New York, NY — General Intuition, a Bezos-backed AI startup, has announced it raised $320 million at a $2.3 billion valuation, bringing its total disclosed funding to $454 million. The round was led by Khosla Ventures, with participation from Jeff Bezos, Eric Schmidt, General Catalyst, Nico Rosberg, and researchers from Google DeepMind and MIT.
The Bet: Gameplay Data > Internet Text
Most AI models today — from ChatGPT to Claude — are trained on text scraped from the internet. They’re brilliant with words but struggle to understand how objects move through space and time. General Intuition CEO Pim de Witte believes this “spatial-temporal reasoning” gap is the biggest obstacle to achieving AGI, and his solution is unconventional: video game footage.
The company spun out of Medal, a gaming clip platform where players upload and share their best moments. Those hundreds of millions of hours of gameplay come with action labels — precise records of exactly what buttons a player pressed and when. This, de Witte argues, is the secret sauce that competitors trying to infer actions from raw video alone can’t replicate.
From Fortnite to the Real World
During a recent TechCrunch visit to General Intuition’s New York R&D lab, the company demonstrated an AI agent that had been playing a Fortnite-like game for 100 hours straight. More impressively, that same model was simultaneously powering a quadrupedal robot roaming the office — navigating furniture, bumping into obstacles, and learning its environment in real time.
“The same brain powering the agent playing the game is powering the robot,” de Witte said.
The team revealed it took just eight minutes of real-world robotics data to fine-tune the AI model for the quadruped. The training data was even collected on a public street, not inside the office — proving the model can generalize across vastly different environments.

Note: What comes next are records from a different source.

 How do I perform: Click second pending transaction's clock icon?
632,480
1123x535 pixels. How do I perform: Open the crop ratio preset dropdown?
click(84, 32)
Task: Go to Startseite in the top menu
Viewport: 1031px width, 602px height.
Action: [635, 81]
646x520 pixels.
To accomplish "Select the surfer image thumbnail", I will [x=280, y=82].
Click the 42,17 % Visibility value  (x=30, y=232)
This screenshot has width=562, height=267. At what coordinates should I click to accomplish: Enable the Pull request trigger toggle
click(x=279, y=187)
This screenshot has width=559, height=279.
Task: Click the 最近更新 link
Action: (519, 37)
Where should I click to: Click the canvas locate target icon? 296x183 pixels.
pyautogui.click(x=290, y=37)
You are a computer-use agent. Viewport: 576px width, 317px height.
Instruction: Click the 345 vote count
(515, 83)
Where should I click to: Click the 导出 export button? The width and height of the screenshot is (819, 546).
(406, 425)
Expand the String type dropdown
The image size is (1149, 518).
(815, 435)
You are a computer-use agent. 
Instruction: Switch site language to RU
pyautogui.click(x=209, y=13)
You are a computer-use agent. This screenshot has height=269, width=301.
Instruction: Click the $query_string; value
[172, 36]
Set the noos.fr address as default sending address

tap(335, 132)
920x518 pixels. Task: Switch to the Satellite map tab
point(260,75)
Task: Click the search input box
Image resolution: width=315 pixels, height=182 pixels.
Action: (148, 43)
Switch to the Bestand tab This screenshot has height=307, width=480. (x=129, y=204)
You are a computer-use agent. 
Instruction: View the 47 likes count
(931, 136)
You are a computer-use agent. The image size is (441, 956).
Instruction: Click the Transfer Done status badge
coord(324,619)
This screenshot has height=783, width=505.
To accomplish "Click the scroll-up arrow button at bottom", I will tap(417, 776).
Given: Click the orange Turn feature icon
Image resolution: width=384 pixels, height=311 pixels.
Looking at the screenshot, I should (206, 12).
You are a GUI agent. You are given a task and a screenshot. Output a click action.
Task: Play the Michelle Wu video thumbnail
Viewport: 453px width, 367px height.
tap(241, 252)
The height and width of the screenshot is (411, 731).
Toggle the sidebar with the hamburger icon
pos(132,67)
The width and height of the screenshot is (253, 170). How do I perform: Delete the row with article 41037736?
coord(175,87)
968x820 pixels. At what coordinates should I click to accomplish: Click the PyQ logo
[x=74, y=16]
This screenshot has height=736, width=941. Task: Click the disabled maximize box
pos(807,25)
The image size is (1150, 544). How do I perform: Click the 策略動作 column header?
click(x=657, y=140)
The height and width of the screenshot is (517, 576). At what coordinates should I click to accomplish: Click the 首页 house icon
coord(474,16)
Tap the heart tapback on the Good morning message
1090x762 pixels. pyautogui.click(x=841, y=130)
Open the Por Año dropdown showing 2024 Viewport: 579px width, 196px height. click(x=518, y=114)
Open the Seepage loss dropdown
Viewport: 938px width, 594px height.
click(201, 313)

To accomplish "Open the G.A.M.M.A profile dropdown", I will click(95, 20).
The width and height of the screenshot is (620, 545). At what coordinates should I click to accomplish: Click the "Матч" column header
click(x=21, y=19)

What’s Next: The “Intuition” Layer
Vinod Khosla compared this moment to when reasoning emerged in large language models: “In world models, I think the quantum leap is the emergence of intuition — a human intuition-like capability. The human action data in games is the key to that emergence.”
General Intuition plans to use most of the funding to scale compute capacity (via a deal with CoreWeave) and pre-train the next version of its model. The company also launched Nerve, a jobs marketplace that lets gamers earn money starting with data labeling and eventually moving toward robot teleoperation — giving the gaming community a stake in the AI revolution.
By the end of summer, General Intuition’s API will be available more broadly, enabling developers to build smarter factory robots, more immersive NPCs, and AI agents that actually understand the physical world.
FAQ
How is General Intuition different from other AI companies?
While most AI companies train on text data, General Intuition uses video game telemetry — actual button presses and player actions — to teach models spatial-temporal reasoning. This allows their AI to understand cause and effect in the physical world, not just predict the next word.
Will this technology be used for military purposes?
CEO Pim de Witte has drawn a clear ethical line: no agents will be employed to harm humans. The company refuses lethal autonomy contracts, though it’s open to search-and-rescue missions. De Witte previously worked with Doctors Without Borders and keeps General Intuition based in New York rather than Silicon Valley to maintain this distance.